Tuesday, December 20, 2016

DONALD TRUMP IN THE WHITE HOUSE: A 'CREATIVE OPPORTUNIST'?

"The more powerful the passions and the more uncontained the ambitions, the more likely the democratic system will collapse into despotism. Demagogues are the Achilles heel of democracy. There is even is a standard demagogic playbook. Demagogues, whether of left or right, present themselves as representatives of the common people against elites and unworthy outsiders; make a visceral connection with followers as charismatic leaders; manipulate that connection for their own advancement, frequently by lying egregiously; and threaten established rules of conduct and constraining institutions as enemies of the popular will that they embody. Mr Trump is almost a textbook demagogue. Nigel Farage, former leader of the UK Independence party, has not advanced so far because it has proved harder to capture the UK’s party-based institutions than it is the US presidency. Yet there are similarities between the demagogic elements of the Brexit campaign and the rise of Mr Trump. For both, opponents are enemies rather than fellow citizens who think differently. Both claim to represent the people against foreigners and traitors. The demagogue’s campaign leads naturally to despotism — the tyranny of the majority that is a mask on the tyranny of one.
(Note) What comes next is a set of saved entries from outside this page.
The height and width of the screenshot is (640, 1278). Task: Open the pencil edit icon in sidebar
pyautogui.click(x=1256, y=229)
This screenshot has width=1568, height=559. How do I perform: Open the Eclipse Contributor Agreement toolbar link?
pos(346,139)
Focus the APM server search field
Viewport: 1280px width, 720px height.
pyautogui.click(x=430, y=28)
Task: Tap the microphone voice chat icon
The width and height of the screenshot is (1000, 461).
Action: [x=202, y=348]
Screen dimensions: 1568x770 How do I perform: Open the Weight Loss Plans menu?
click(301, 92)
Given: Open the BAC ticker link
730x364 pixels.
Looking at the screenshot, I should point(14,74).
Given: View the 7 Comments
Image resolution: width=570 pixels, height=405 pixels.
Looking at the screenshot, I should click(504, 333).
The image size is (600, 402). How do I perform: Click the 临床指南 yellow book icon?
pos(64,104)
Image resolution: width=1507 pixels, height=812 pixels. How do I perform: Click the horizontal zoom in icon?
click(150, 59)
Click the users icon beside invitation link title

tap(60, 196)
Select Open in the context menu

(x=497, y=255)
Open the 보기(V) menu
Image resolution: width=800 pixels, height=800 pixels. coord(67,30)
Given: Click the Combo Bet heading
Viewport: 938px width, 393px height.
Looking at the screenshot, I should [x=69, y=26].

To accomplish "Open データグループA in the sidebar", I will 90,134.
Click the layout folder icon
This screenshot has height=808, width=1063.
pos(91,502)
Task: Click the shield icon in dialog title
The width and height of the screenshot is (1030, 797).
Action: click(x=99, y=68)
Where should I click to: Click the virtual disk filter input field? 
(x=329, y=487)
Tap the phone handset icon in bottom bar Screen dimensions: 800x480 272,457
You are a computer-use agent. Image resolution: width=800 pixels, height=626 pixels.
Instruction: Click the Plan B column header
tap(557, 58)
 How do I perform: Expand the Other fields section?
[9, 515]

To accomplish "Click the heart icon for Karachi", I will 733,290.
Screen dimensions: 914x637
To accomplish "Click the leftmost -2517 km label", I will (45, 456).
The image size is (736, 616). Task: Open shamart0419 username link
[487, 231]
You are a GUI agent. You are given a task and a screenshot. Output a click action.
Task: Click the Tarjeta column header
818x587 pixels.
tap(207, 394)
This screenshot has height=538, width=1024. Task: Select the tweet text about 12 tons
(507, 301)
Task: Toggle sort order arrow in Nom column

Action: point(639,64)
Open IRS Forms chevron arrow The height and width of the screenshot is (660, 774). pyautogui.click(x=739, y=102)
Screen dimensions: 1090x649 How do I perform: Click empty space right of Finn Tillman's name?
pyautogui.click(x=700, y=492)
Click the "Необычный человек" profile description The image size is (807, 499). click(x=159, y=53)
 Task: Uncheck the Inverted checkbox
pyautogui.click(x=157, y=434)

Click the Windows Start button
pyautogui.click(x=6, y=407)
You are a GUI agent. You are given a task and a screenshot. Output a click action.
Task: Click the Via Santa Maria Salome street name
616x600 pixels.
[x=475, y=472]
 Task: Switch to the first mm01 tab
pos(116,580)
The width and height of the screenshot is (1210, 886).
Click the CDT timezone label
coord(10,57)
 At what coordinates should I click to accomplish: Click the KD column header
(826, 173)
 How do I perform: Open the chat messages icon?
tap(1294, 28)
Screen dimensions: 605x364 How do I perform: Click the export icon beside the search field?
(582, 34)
As institutions are brought under dictatorial control, the opposition is driven into rebellion or acquiescence. Despots use the former as an excuse for repression and the latter to demand absolute obedience. A host of examples of the demagogic route to power exists, in both past and present. Benito Mussolini and Adolf Hitler are case studies of demagogues turned into despots. It is not hard to think of recent examples, from Hugo Chávez to Viktor Orban and Vladimir Putin".
Martin Wolf, "Democrats, demagogues and despots". The Financial Times. 20 December 2016 in www.ft.com.
"Lloyd George was an opportunist in the second sense, one whose fluidity of principal made him a creative politician for a period of great unrest and danger. He was a manager, not an ideologist or class warrior: a manager of genius. 'The difference between ordinary and extraordinary men', he told Lord Riddell, 'is that when the extraordinary man is faced by a novel and difficult situation, he extricates himself by adopting a plan which is at once daring and unexpected'. And the point of the man of action is to get things done when there is danger but no consensus. At no stage in his career was Lloyd George ever at a loss for a plan, a solution, a way out, however intractable the problem appeared. His method of action was instinctive, but a certain preferred pattern emerges: the summoning of the best brains to provide policies; the appointment of executive types, mainly from business, to carry them out; and the exercise of political leadership to mobilize the necessary consent....But the Coalition elected in 1918 also illustrates the seamy counterpart of flexible response: the growth of a purely manipulative style of politics. Like Nixon, Lloyd George came to believe that everything could and should be fixed, managed or bought. His [Lloyd George's] court developed many of the same paranoias and vices, illustrating what a thin line divides creativity from corruption".
Robert, Lord Skidelsky. Interests and Obsessions: selected essays. (1993), pp. 161-163. In an essay titled: 'Lloyd George'.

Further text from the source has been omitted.